What is required
Pick up the recommendations of films, TV shows and music after their last sentence and keep writing in the same style.

Passage to read
Céline Sciamma’s historical drama might be one of the most rapturously beautiful films you’ll ever watch. Set in 18th-century France on a remote island off the coast of Brittany, “Portrait of a Lady on Fire” is the story of a painter (Noémie Merlant) and her subject (Adèle Haenel) who fall in love over the course of a dreamy week. It’s a movie about women unfettered from the male gaze, about seeing and being seen, punctuated by the roar of the sea and the sweep of a brush across canvas. If we could pick somewhere to self-isolate, it’d be this mansion full of crackling fires and long looks.
TV
“Feel Good”
In her semi-autobiographical Channel 4/Netflix series, Canadian comic Mae Martin plays a stand-up comedian (also named Mae Martin) who falls fast and hard for a woman she meets at a show (Charlotte Richie). Though “Feel Good” touches on some heavy issues — addiction recovery, self-loathing, and toxic moms (Lisa Kudrow), to name a few — it’s also laugh-out-loud funny and has a nervy, brutally honest edge that puts it in company with shows like “Fleabag” and “Lady Dynamite.”
“She-Ra and the Princesses of Power”
So much more than a reboot, Netflix’s reimagined “She-Ra” has quietly launched its own revolution. Showrunner Noelle Stevenson has crafted one of the most casually queer shows on TV, featuring characters, talent, and creators from across the LGBTQ spectrum. The final season of this sprawling epic about magical princesses fighting an oppressive regime dropped in May, complete with a storyline about gay love literally saving the world. “She-Ra” is nominally a kids’ show, but it’s got enough depth and wit to appeal to all ages.
MUSIC
Christine and the Queens, “La Vita Nuova”
Christine and the Queens, the nom de musique of French singer-songwriter Héloïse Letissier, has been making synth-pop waves since her first album dropped in 2014. The pansexual performer has been continually reinventing her style and music since then, playing with gender presentation in 2018’s “Chris” and switching back and forth between French and English — often in the course of a single song. Her most recent EP, “La Vita Nuova,” is at once highly danceable and melancholic. Opening track “People, I’ve Been Sad” is the perfect downbeat bop for a solo shelter-in-place dance party.

Given entries
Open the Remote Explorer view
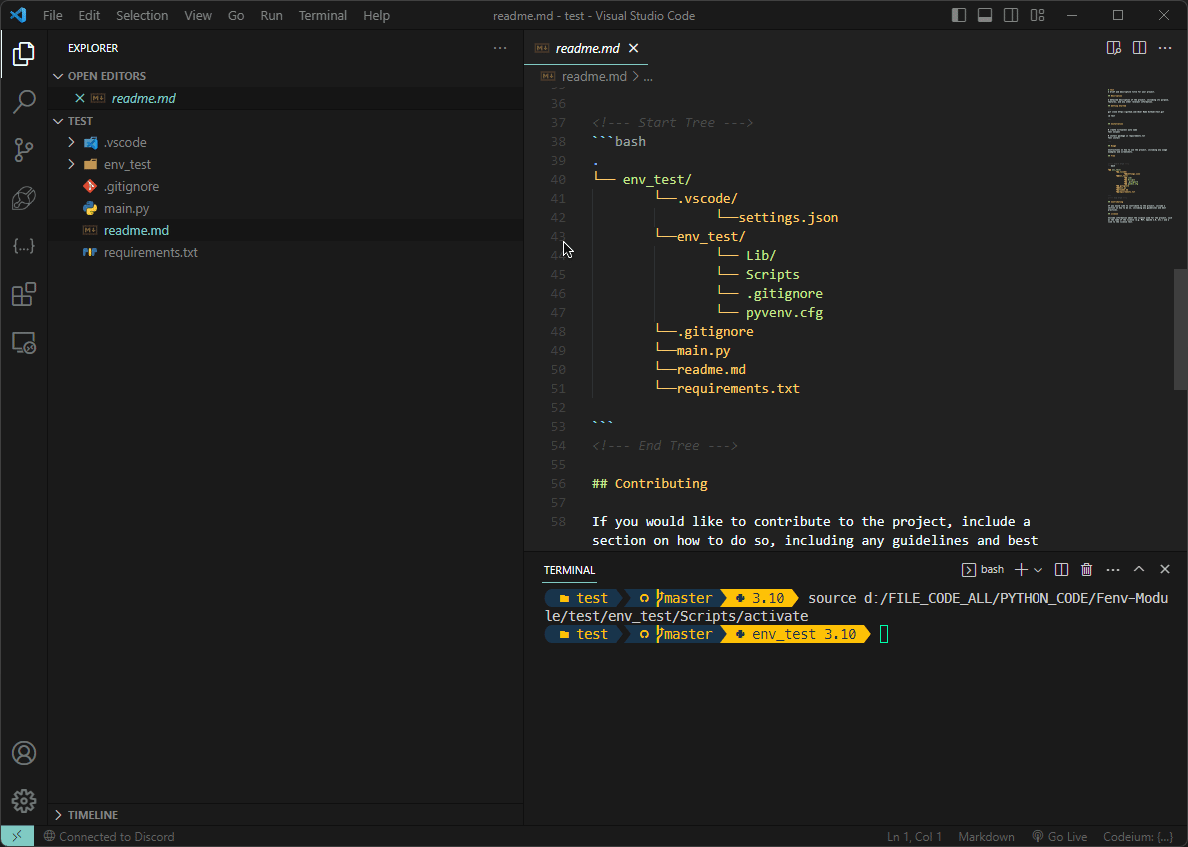click(24, 343)

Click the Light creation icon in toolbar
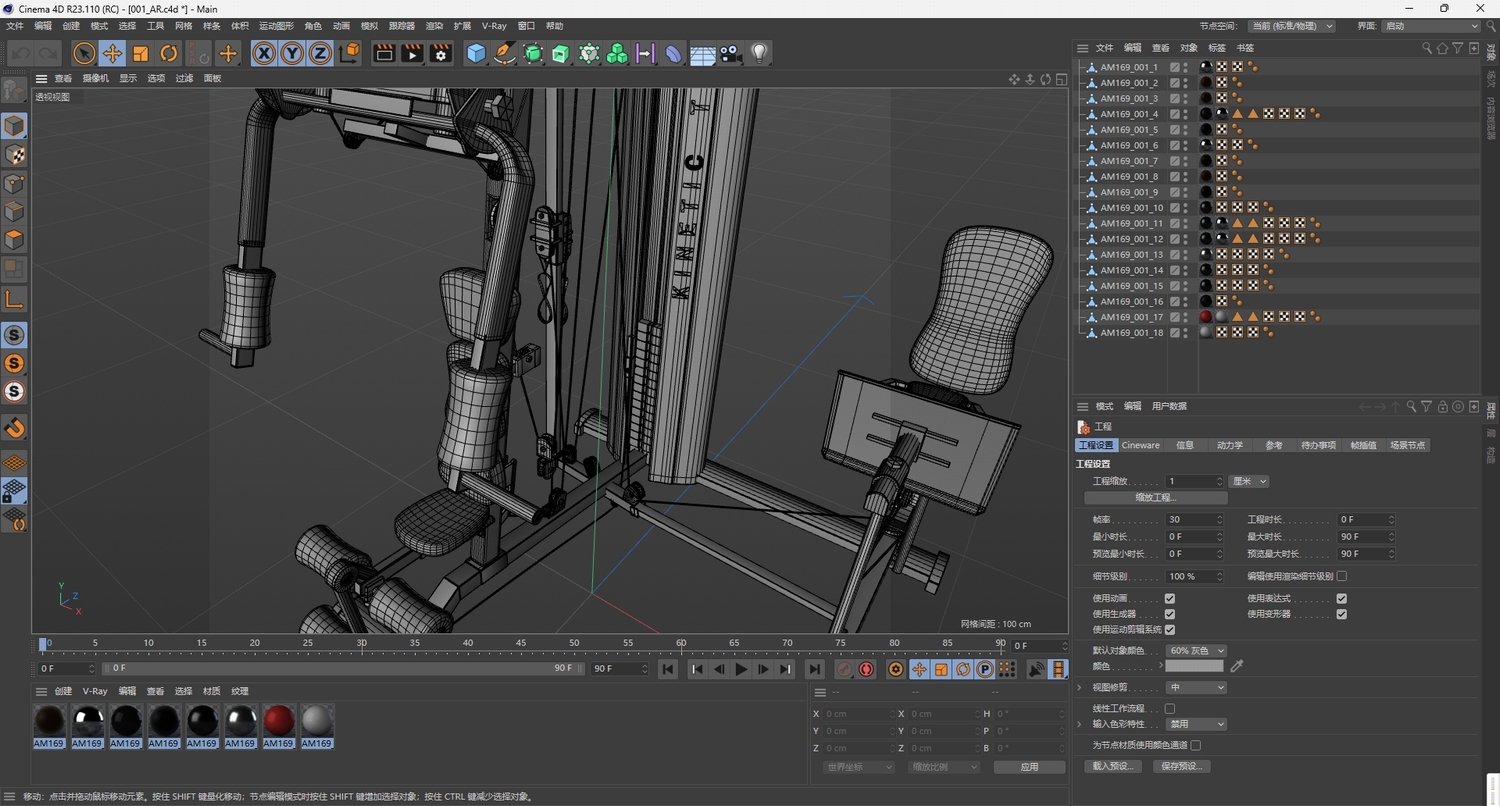coord(758,53)
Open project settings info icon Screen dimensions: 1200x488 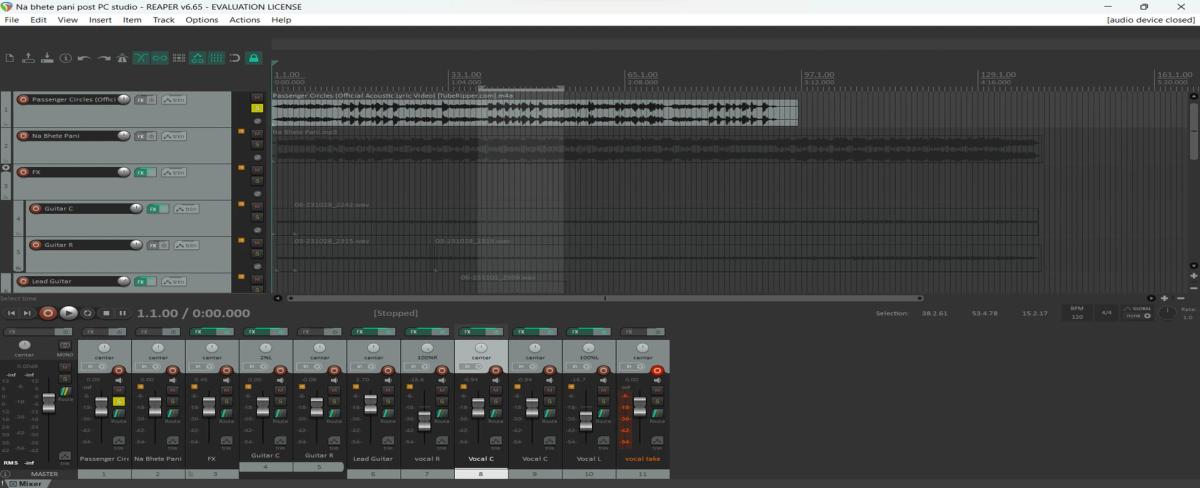pyautogui.click(x=66, y=58)
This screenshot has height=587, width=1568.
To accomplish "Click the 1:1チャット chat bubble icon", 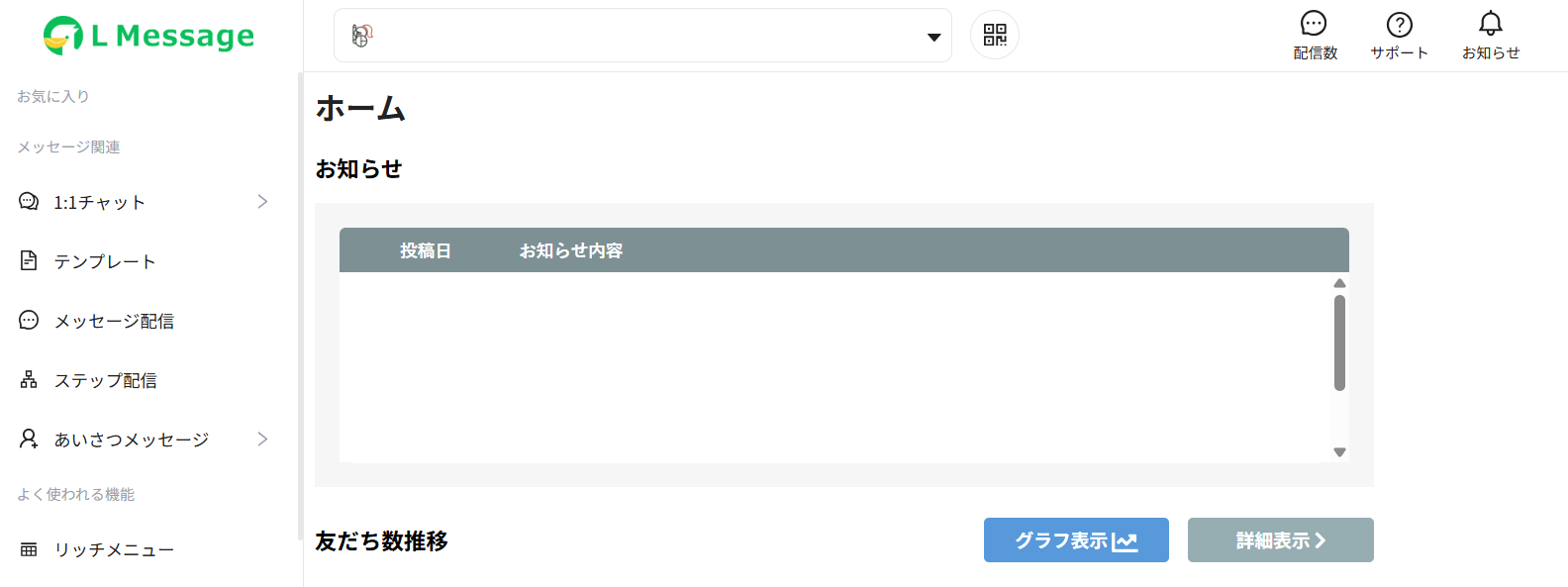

Task result
Moses Sumney, “græ”
You’d be hard-pressed to pin down the musical genre of Moses Sumney, a Ghanaian-American singer-songwriter who has collaborated with artists ranging from Solange to Beck to Son Lux to novelist Michael Chabon. On his sophomore album, “græ,” Sumney sings in a honeyed falsetto over an orchestra’s worth of instruments, covering topics like isolation and love, polyamory and the ravages of toxic masculinity. Check out the video for debut single “Virile,” in which he dances sinuously between hanging sides of beef singing: “You wanna slip right in / Amp up the masculine / You’ve got the wrong idea, son.”
VIDEO GAMES
“Life Is Strange”
If you’re the kind of gamer who favors slow-burn interpersonal drama, the “Life Is Strange” games are pure catnip. Starting with the first, a murder mystery that involves time travel and heaps of teen angst, it’s up to the player to choose whether protagonist Max falls for her estranged best friend Chloe, her school buddy Warren, or neither. Prequel “Before the Storm” and follow-up “Life Is Strange 2,” which follows a new cast of characters, also feature bisexual protagonists. There’s a lot to recommend in “Life Is Strange,” but it’s the casual queerness that makes it remarkable in the largely straight world of gaming.
Video Game: “If Found…”
Released in late May, Dreamfeel’s “If Found…” isn’t what you might traditionally think of as a video game. A small-scale PC and iOS game, it invites the player to pore over, and then erase, the diary entries of Kaiso, a young transgender woman returning to her rural Irish hometown in the early ’90s and coming face to face with her past. There’s a secondary story involving an astronaut and a black hole that threatens to rend the fabric of space-time, but the allure of “If Found…” in the intimacy of Kaiso’s story as it vanishes from view.